You have incentive to do it. You start feeling better, you start having more energy. And I do think that’s another issue you can find out your ketone status very easily. And we do find that people who are getting themselves into mild ketosis do better overall with their cognition. And certainly for anyone who actually has some cognitive decline, check it out. You can, now it, you don’t have to necessarily stick your finger. You can do it with a breathalyzer. There’s a group called Biosense that’s put out a nice breathalyzer it’s actually quite accurate. So blowing those above your seven aces, a good idea to make sure again, if you have cognitive decline, even more important, but a good idea to get into mild ketosis and getting yourself [crosstalk [00:09:15].

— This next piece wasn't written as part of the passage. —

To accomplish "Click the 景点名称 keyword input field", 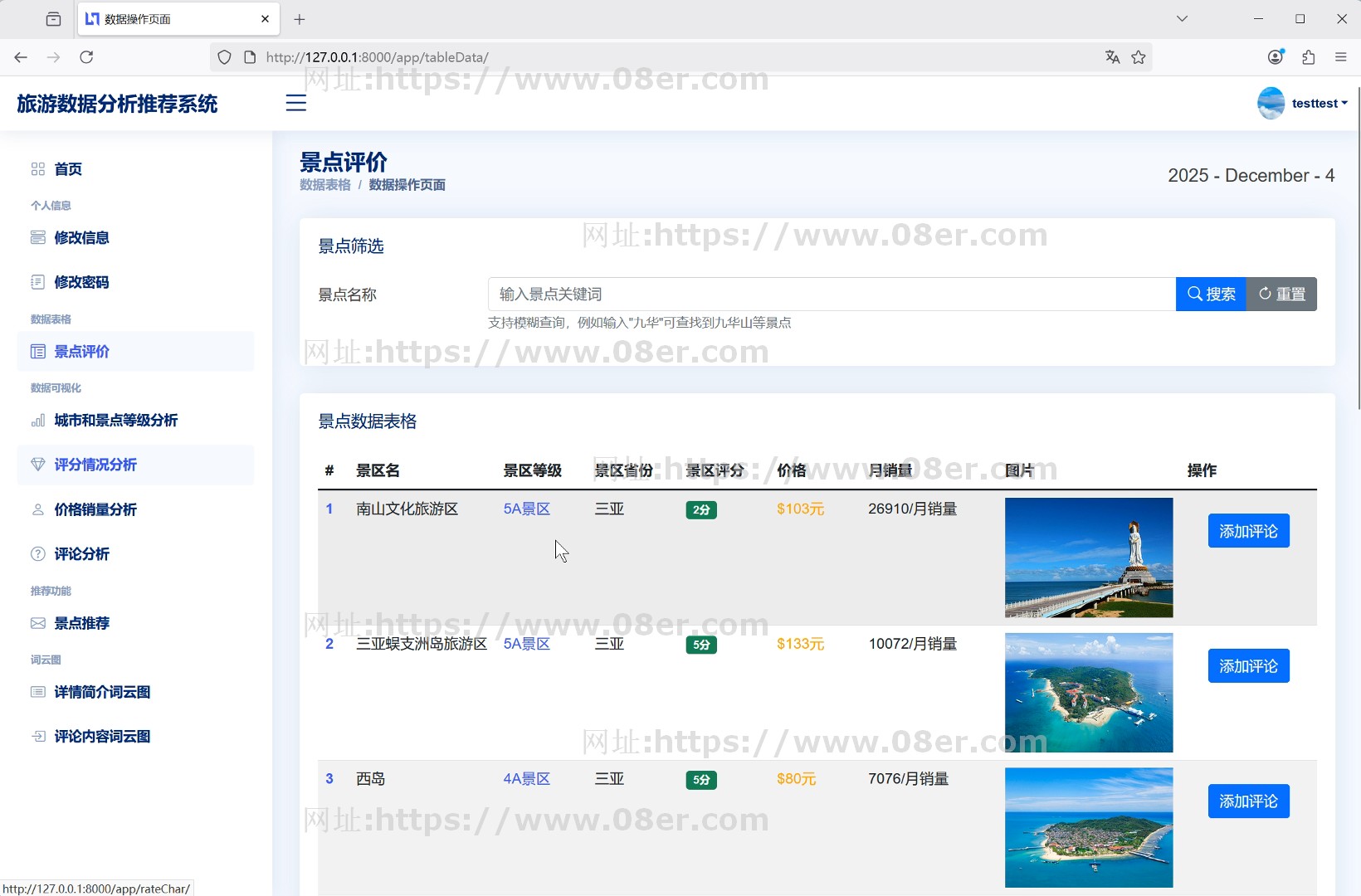I will pyautogui.click(x=830, y=294).
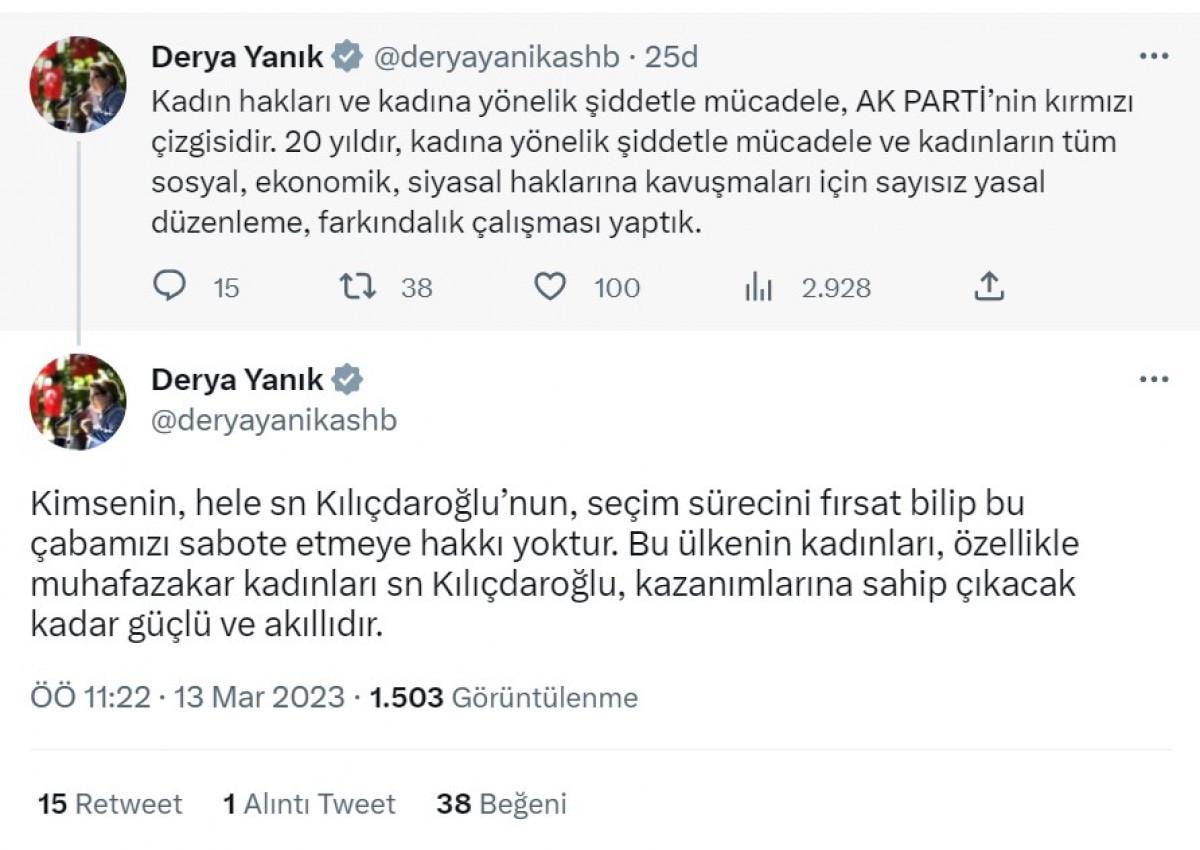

I’m telling you. Even I don’t measure my ketones every day and do all that, but I know my body when I started eating carbs during quarantine, you get lazy and you start eating. I’m eating “Healthy carbs,” but if I eat too many of them, I instantly don’t feel good. I feel [inaudible [00:09:33] until I have brain bugs. And then I go back on my keto program. I do my MCT oil and do all that stuff, and go back on my program and eat a lot of plant-based fat. And within a day or two, I’m just like “Bing,” it’s like [inaudible [00:09:48].
Absolutely. And I think this is something again, most of us don’t think about it and we’re out there, we’re getting too many carbs. There’s just no question. And again, what’s interesting to me is we take these things that are actually … We were not designed evolutionarily to eat that many carbs, and yet we’ve gotten so used to it. I don’t know if you’ve seen this wonderful series on National Geographic, which is called The Food That Built America. And it’s really fascinating how Heinz set up the ketchup, and how the chips came to be and how McDonald’s and Ray Kroc developed and how the pizza groups developed all these things. And what’s interesting about these, in each of these cases, they became billion sellers, largely because they had carbs in them that people craved. And so yes-
The more you eat the more you crave.
And it made the serotonin, which makes you feel good in the short-run, but it also increases inflammation that makes you feel bad in the long run. All right. When we come back, we’re going to have our final segment with Dr. Bredesen, where he talked more about practical ways to keep your brain. Stay with us.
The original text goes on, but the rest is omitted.